# EXERCISE DESCRIPTION
Reproduce every one of the following items word for word, keeping each line unchanged.

-- Start THE DATA --

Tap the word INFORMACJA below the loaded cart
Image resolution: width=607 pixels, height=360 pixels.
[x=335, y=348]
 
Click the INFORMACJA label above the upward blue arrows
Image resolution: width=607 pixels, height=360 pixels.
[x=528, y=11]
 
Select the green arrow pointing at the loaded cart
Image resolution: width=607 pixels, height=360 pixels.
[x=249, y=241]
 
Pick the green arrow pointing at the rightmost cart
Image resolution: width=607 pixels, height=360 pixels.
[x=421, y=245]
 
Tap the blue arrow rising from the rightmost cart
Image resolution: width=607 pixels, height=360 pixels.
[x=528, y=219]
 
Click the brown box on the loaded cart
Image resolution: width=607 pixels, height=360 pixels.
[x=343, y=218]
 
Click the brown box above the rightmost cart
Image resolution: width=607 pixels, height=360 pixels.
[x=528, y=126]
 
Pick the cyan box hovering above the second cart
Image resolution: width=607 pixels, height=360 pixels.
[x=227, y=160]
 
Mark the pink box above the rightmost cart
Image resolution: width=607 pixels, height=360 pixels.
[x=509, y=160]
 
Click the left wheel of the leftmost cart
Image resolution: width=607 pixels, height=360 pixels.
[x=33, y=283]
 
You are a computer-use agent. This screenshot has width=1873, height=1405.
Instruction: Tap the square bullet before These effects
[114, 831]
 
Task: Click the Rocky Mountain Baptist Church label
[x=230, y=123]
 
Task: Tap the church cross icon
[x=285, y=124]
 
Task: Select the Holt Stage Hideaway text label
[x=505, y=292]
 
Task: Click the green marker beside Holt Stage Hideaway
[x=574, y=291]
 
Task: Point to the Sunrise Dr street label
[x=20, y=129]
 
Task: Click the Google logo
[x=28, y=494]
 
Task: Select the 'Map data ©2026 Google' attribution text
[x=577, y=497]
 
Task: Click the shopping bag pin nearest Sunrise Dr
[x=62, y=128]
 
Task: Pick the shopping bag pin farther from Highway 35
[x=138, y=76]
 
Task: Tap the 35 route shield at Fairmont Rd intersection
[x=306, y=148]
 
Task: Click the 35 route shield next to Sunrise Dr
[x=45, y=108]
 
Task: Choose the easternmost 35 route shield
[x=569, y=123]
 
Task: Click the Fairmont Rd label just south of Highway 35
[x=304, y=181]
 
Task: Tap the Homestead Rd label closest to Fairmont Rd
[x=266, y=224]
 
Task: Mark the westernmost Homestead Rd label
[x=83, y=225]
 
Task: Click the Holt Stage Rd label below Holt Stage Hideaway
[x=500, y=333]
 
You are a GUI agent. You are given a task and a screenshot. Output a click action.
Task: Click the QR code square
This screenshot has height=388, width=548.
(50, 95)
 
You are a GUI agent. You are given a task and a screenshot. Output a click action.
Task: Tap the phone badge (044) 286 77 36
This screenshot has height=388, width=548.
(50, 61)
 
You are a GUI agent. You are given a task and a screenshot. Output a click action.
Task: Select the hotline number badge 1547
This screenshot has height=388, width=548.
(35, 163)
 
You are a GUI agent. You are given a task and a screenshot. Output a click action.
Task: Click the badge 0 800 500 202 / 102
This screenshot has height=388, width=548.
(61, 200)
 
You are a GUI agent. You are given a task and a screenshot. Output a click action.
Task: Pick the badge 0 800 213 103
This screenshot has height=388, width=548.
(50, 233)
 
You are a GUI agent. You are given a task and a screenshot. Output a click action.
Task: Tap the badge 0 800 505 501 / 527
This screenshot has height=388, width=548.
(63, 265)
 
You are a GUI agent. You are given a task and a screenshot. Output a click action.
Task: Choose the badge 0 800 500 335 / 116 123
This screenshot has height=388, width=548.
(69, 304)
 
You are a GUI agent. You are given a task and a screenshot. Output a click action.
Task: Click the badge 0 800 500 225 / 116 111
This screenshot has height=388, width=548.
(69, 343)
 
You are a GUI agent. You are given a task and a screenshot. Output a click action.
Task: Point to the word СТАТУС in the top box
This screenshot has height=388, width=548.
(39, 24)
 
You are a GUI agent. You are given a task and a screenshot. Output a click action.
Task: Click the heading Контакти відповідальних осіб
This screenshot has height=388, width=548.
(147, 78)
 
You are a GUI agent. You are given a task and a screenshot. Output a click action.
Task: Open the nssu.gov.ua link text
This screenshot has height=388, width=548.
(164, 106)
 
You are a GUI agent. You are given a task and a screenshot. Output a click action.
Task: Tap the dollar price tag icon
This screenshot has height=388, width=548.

-- End THE DATA --

# REPLY
Tap the word INFORMACJA below the loaded cart
Image resolution: width=607 pixels, height=360 pixels.
[x=335, y=348]
 
Click the INFORMACJA label above the upward blue arrows
Image resolution: width=607 pixels, height=360 pixels.
[x=528, y=11]
 
Select the green arrow pointing at the loaded cart
Image resolution: width=607 pixels, height=360 pixels.
[x=249, y=241]
 
Pick the green arrow pointing at the rightmost cart
Image resolution: width=607 pixels, height=360 pixels.
[x=421, y=245]
 
Tap the blue arrow rising from the rightmost cart
Image resolution: width=607 pixels, height=360 pixels.
[x=528, y=219]
 
Click the brown box on the loaded cart
Image resolution: width=607 pixels, height=360 pixels.
[x=343, y=218]
 
Click the brown box above the rightmost cart
Image resolution: width=607 pixels, height=360 pixels.
[x=528, y=126]
 
Pick the cyan box hovering above the second cart
Image resolution: width=607 pixels, height=360 pixels.
[x=227, y=160]
 
Mark the pink box above the rightmost cart
Image resolution: width=607 pixels, height=360 pixels.
[x=509, y=160]
 
Click the left wheel of the leftmost cart
Image resolution: width=607 pixels, height=360 pixels.
[x=33, y=283]
 
You are a computer-use agent. This screenshot has width=1873, height=1405.
Instruction: Tap the square bullet before These effects
[114, 831]
 
Task: Click the Rocky Mountain Baptist Church label
[x=230, y=123]
 
Task: Tap the church cross icon
[x=285, y=124]
 
Task: Select the Holt Stage Hideaway text label
[x=505, y=292]
 
Task: Click the green marker beside Holt Stage Hideaway
[x=574, y=291]
 
Task: Point to the Sunrise Dr street label
[x=20, y=129]
 
Task: Click the Google logo
[x=28, y=494]
 
Task: Select the 'Map data ©2026 Google' attribution text
[x=577, y=497]
 
Task: Click the shopping bag pin nearest Sunrise Dr
[x=62, y=128]
 
Task: Pick the shopping bag pin farther from Highway 35
[x=138, y=76]
 
Task: Tap the 35 route shield at Fairmont Rd intersection
[x=306, y=148]
 
Task: Click the 35 route shield next to Sunrise Dr
[x=45, y=108]
 
Task: Choose the easternmost 35 route shield
[x=569, y=123]
 
Task: Click the Fairmont Rd label just south of Highway 35
[x=304, y=181]
 
Task: Tap the Homestead Rd label closest to Fairmont Rd
[x=266, y=224]
 
Task: Mark the westernmost Homestead Rd label
[x=83, y=225]
 
Task: Click the Holt Stage Rd label below Holt Stage Hideaway
[x=500, y=333]
 
You are a GUI agent. You are given a task and a screenshot. Output a click action.
Task: Click the QR code square
This screenshot has height=388, width=548.
(50, 95)
 
You are a GUI agent. You are given a task and a screenshot. Output a click action.
Task: Tap the phone badge (044) 286 77 36
This screenshot has height=388, width=548.
(50, 61)
 
You are a GUI agent. You are given a task and a screenshot. Output a click action.
Task: Select the hotline number badge 1547
This screenshot has height=388, width=548.
(35, 163)
 
You are a GUI agent. You are given a task and a screenshot. Output a click action.
Task: Click the badge 0 800 500 202 / 102
This screenshot has height=388, width=548.
(61, 200)
 
You are a GUI agent. You are given a task and a screenshot. Output a click action.
Task: Pick the badge 0 800 213 103
This screenshot has height=388, width=548.
(50, 233)
 
You are a GUI agent. You are given a task and a screenshot. Output a click action.
Task: Tap the badge 0 800 505 501 / 527
This screenshot has height=388, width=548.
(63, 265)
 
You are a GUI agent. You are given a task and a screenshot. Output a click action.
Task: Choose the badge 0 800 500 335 / 116 123
This screenshot has height=388, width=548.
(69, 304)
 
You are a GUI agent. You are given a task and a screenshot. Output a click action.
Task: Click the badge 0 800 500 225 / 116 111
This screenshot has height=388, width=548.
(69, 343)
 
You are a GUI agent. You are given a task and a screenshot. Output a click action.
Task: Point to the word СТАТУС in the top box
This screenshot has height=388, width=548.
(39, 24)
 
You are a GUI agent. You are given a task and a screenshot. Output a click action.
Task: Click the heading Контакти відповідальних осіб
This screenshot has height=388, width=548.
(147, 78)
 
You are a GUI agent. You are given a task and a screenshot. Output a click action.
Task: Open the nssu.gov.ua link text
This screenshot has height=388, width=548.
(164, 106)
 
You are a GUI agent. You are given a task and a screenshot. Output a click action.
Task: Tap the dollar price tag icon
This screenshot has height=388, width=548.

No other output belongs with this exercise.